▶ [TEXT PASSAGE]:

Which is what has happened so many times over the years, because he’s able to easily play off of systems that are contradictory in their nature. Patriarchy, capitalism and white supremacy. He’s able to stack these systems so they lean against each other and move. But the thing I think that we all have to be paying attention to is how those systems are moving. Right? The systems themselves are in a shaky and precarious place. And because they’re in a precarious place, they are putting up all their defenses. And someone as bombastic and over-the-top as him is a defense mechanism, more than he’s a person, more than he’s a politic. He’s defending white supremacy, defending capitalism, and defending patriarchy.
And those systems need to be defended because our movements have been so effective against them. Me Too called it out. Black Lives Matter called it out. Occupy Wall Street called it out. We are in this moment where all these movements came up and did major damage to these systems. And so the systems went into hyper defense mode. And we can’t mistake that hyper defense mode for a clear politic. It’s not. Right? Just like when, when someone attacks us, most of us are, ah! You know, sort of flailing. Right? You’re flailing, trying to defend yourself, trying to stay alive. And well what we have to do is continue to push, continue to say, actually, we reject the whole system. It’s not about this one person. It’s not about even his administration. We reject all the systems that have supported this kind of rampant, dehumanizing way of governance, and we are ready to claim governance. And I think that makes it a very exciting time.

▶ [DATA SHOWN]:
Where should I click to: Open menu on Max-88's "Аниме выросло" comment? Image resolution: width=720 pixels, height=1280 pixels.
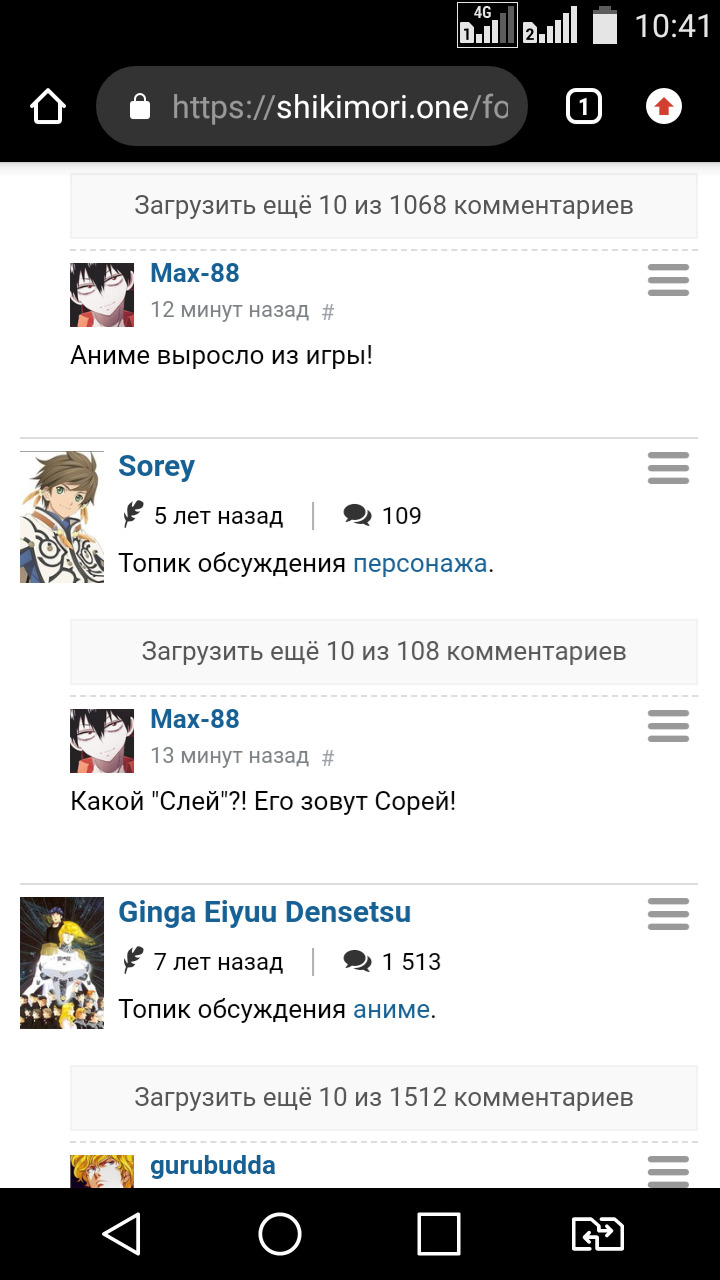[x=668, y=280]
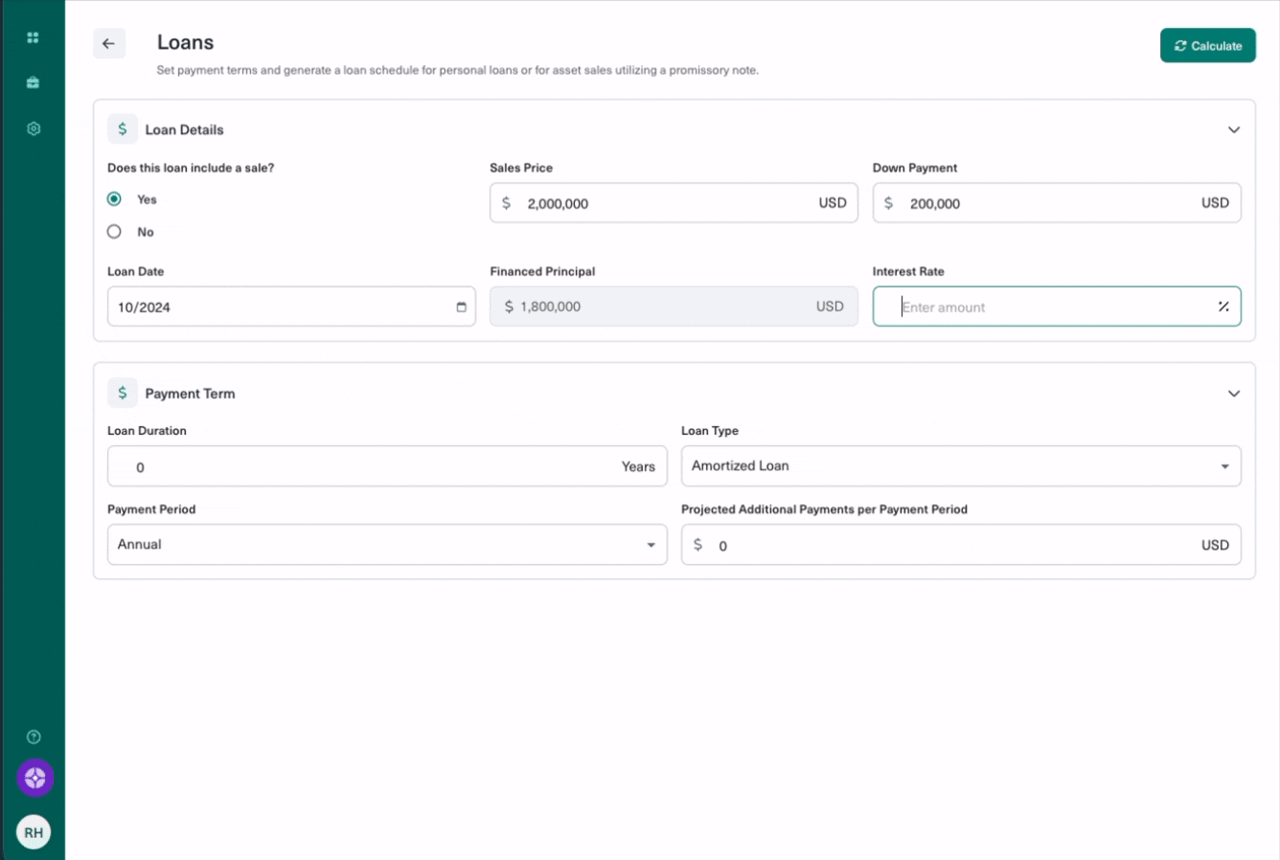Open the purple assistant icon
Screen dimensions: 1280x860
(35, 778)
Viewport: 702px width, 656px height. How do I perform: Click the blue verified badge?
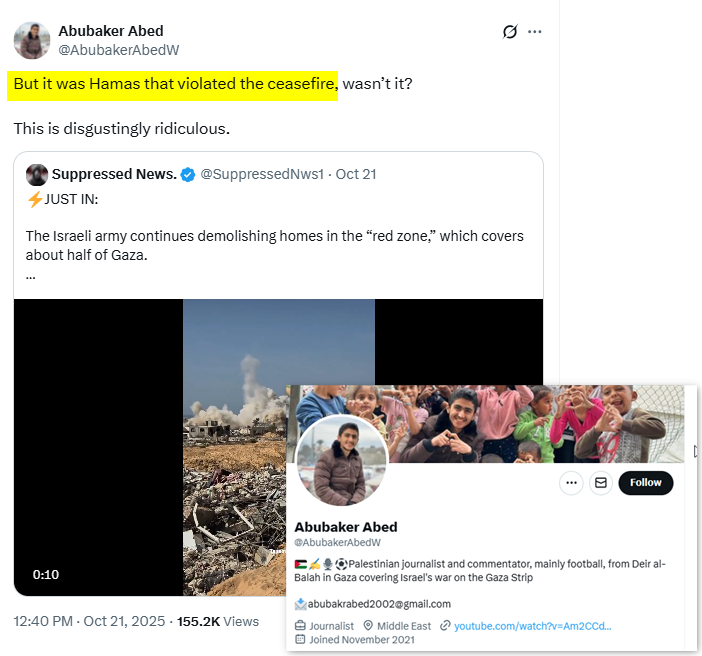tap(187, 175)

==

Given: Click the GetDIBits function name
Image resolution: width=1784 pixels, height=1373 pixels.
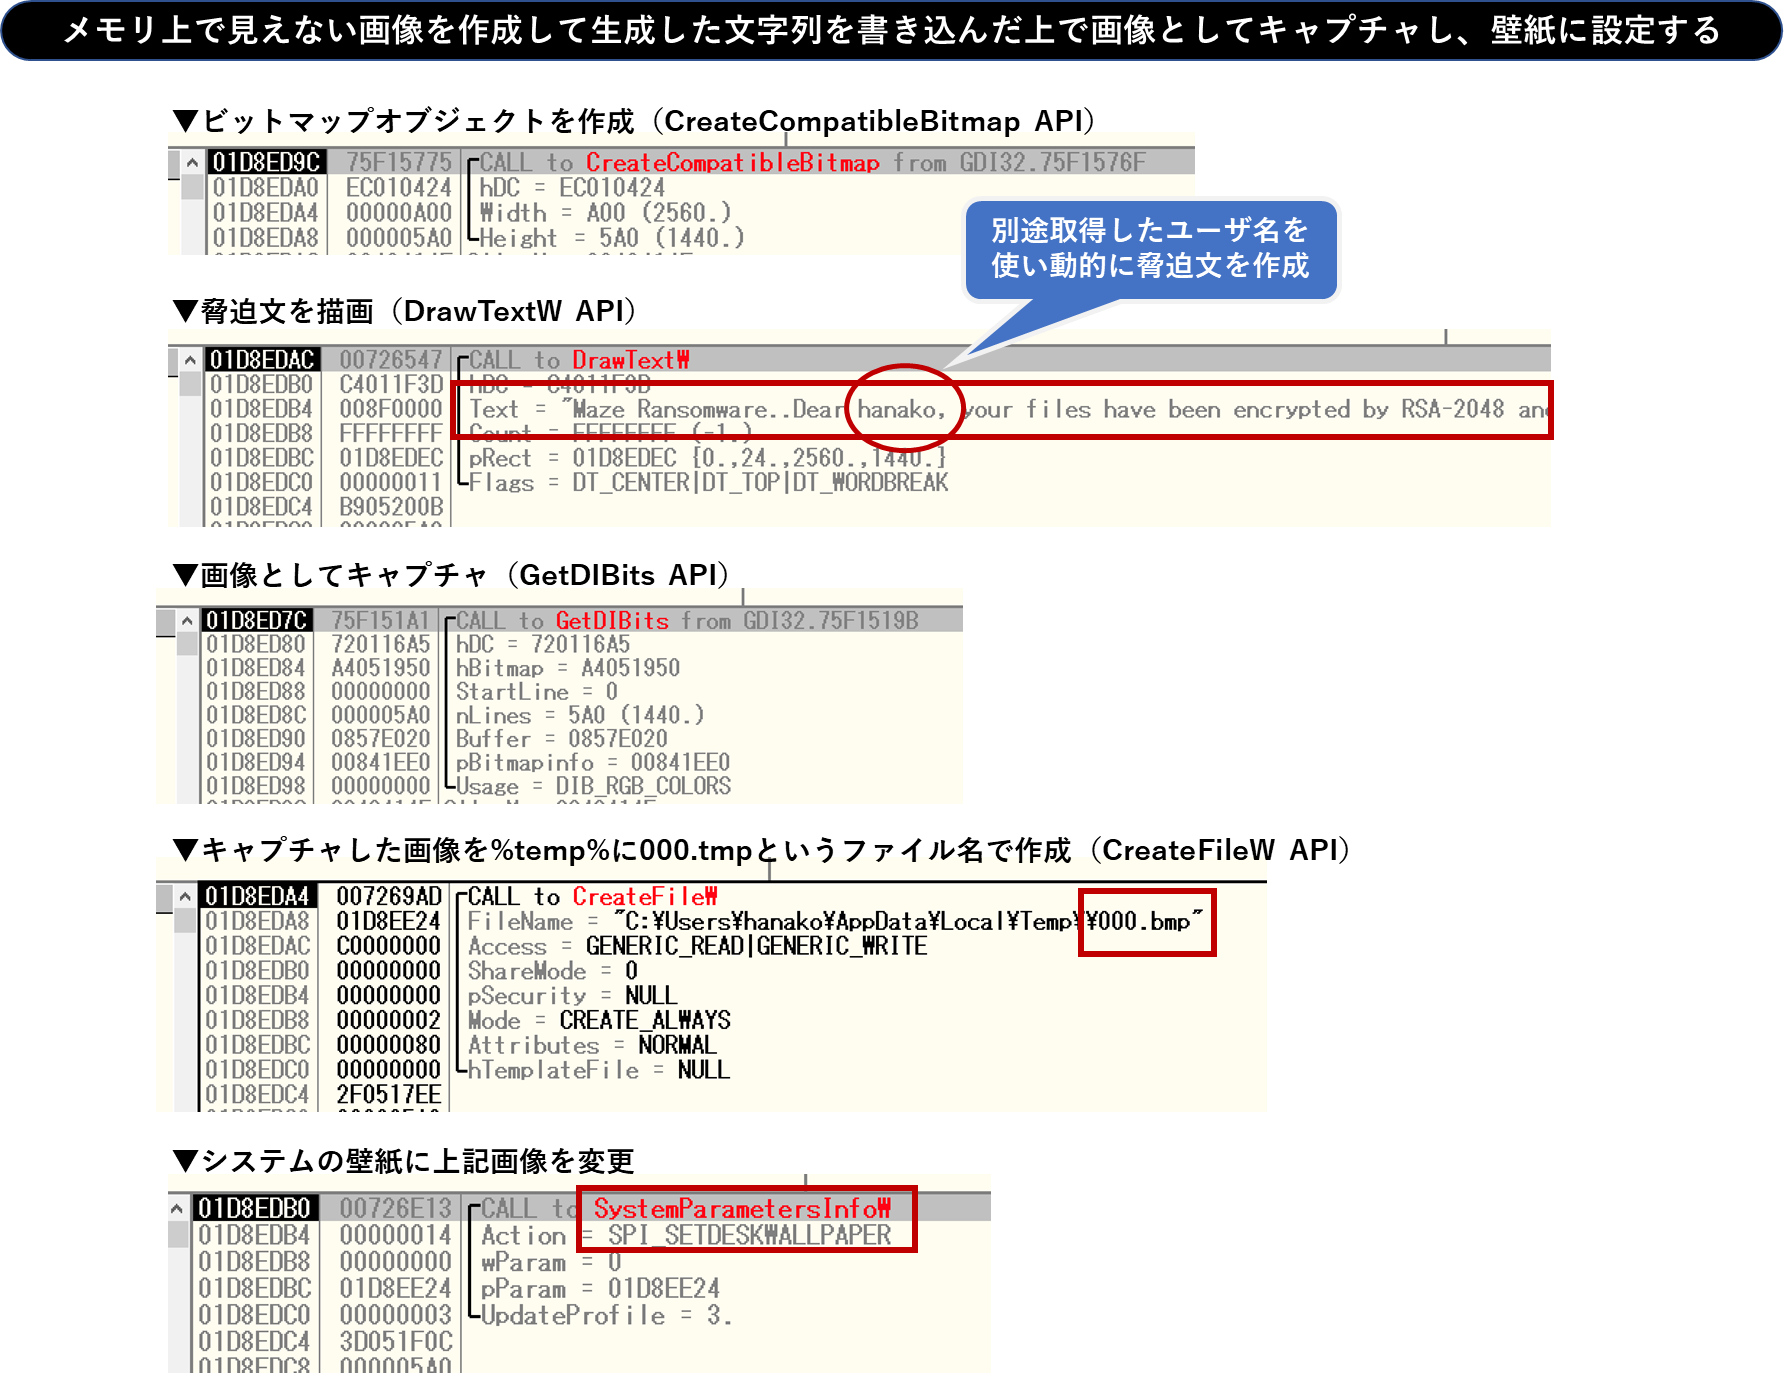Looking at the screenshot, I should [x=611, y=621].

...

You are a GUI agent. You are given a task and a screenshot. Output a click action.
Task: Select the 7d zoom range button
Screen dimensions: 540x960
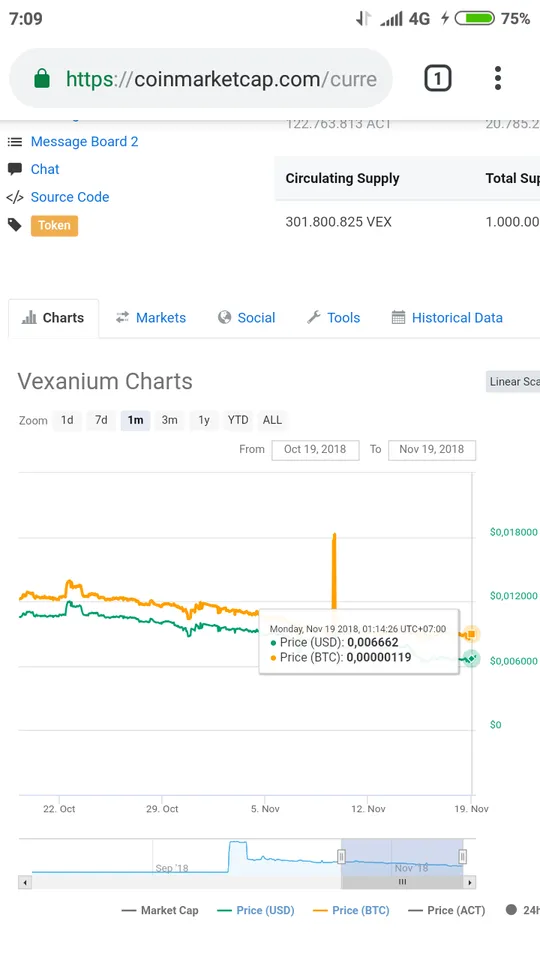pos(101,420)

▶ [WRITTEN TASK 1]: In the passage on systems of power, which three movements are said to have called it out?
▶ [WRITTEN TASK 2]: Swap "bombastic" for "brash" in the passage on systems of power, and write out the part that begins at the words "Which is what" and stops after "and defending patriarchy.".

▶ [CORRECT OUTPUT 1]: Me Too, Black Lives Matter, and Occupy Wall Street.

▶ [CORRECT OUTPUT 2]:
Which is what has happened so many times over the years, because he’s able to easily play off of systems that are contradictory in their nature. Patriarchy, capitalism and white supremacy. He’s able to stack these systems so they lean against each other and move. But the thing I think that we all have to be paying attention to is how those systems are moving. Right? The systems themselves are in a shaky and precarious place. And because they’re in a precarious place, they are putting up all their defenses. And someone as brash and over-the-top as him is a defense mechanism, more than he’s a person, more than he’s a politic. He’s defending white supremacy, defending capitalism, and defending patriarchy.